[Opening DATA FOR THIS TASK section]

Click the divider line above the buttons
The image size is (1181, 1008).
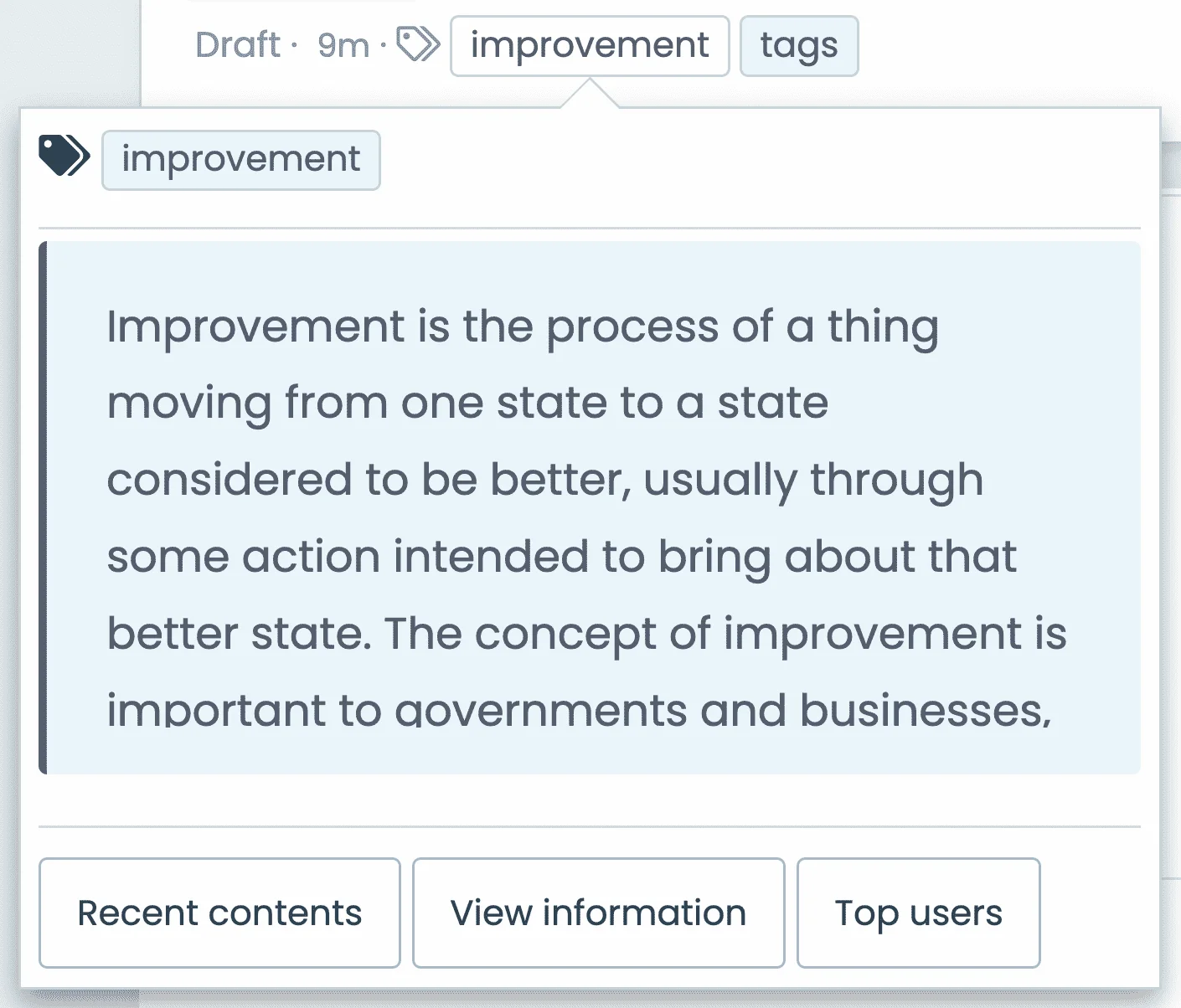point(590,827)
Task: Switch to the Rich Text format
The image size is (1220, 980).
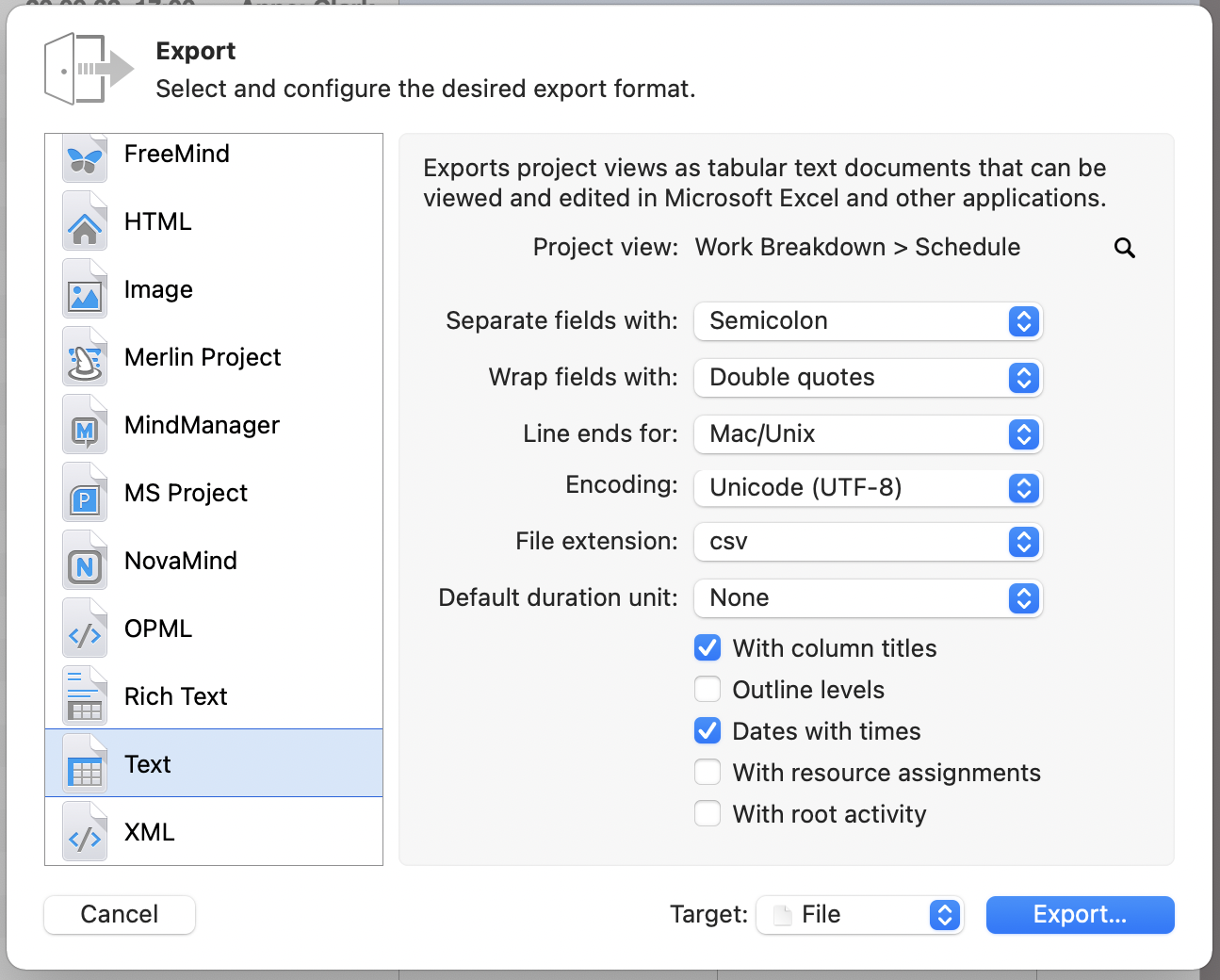Action: tap(175, 696)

[Closing DATA FOR THIS TASK section]

» THE PROBLEM:
Output every record verbatim, excluding any picture it contains.

» SOLUTION BELOW:
Click the divider line above the buttons
The image size is (1181, 1008).
point(590,827)
Task: Switch to the Rich Text format
The image size is (1220, 980).
Action: tap(175, 696)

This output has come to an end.